Primary succession

Primary succession is one of two types of ecological succession and biological succession of plant life, and occurs in an environment in which new substrate, devoid of vegetation and usually lacking soil, is deposited (for example a lava flow). (The other type of succession, secondary succession, occurs on substrate that previously supported vegetation before a disturbance destroyed the plant life.) In primary succession [pioneer species] is like mosses and lichen plus algae and fungus plus other abiotic factors like wind and water start to "normalize" the habitat, creating conditions nearer the optimum for vascular plant growth; pedogenesis or the formation of soil is the most important process.
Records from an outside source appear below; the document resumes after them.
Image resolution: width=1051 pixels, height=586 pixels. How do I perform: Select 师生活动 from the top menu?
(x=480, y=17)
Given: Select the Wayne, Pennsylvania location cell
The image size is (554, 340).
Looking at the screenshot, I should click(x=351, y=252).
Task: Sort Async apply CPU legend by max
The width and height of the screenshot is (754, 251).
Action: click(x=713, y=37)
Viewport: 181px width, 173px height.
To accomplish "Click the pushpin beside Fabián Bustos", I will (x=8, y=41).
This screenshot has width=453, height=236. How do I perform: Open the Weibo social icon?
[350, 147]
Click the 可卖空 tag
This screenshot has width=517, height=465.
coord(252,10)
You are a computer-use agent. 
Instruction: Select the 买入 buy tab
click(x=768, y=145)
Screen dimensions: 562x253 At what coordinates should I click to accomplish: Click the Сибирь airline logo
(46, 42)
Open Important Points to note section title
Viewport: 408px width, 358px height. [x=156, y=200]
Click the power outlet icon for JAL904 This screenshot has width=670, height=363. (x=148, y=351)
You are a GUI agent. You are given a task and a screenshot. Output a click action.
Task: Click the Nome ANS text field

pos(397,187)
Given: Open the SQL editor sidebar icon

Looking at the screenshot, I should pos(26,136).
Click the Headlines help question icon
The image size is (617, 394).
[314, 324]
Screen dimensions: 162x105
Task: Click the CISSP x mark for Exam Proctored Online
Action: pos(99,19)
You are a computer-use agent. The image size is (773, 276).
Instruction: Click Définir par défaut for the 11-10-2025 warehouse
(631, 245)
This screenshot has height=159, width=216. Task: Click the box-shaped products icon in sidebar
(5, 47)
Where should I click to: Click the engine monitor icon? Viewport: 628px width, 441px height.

These pioneer plants are then dominated and often replaced by plants better adapted to less austere conditions, these plants include vascular plants like grasses and some shrubs that are able to live in thin soils that are often mineral based. A good example of primary succession takes place after a volcano has erupted. The barren land is first colonized by pioneer plants which pave the way for later, less hardy plants, such as hardwood trees, by facilitating pedogenesis, especially through the biotic acceleration of weathering and the addition of organic debris to the surface regolith.

Primary succession occurs following an opening of a pristine habitat, for example, as previously stated a lava flow, an area left from retreated glacier, or abandoned strip mine. In contrast, secondary succession is a response to a disturbance, for example, forest fire, tsunami, flood, or an abandoned field.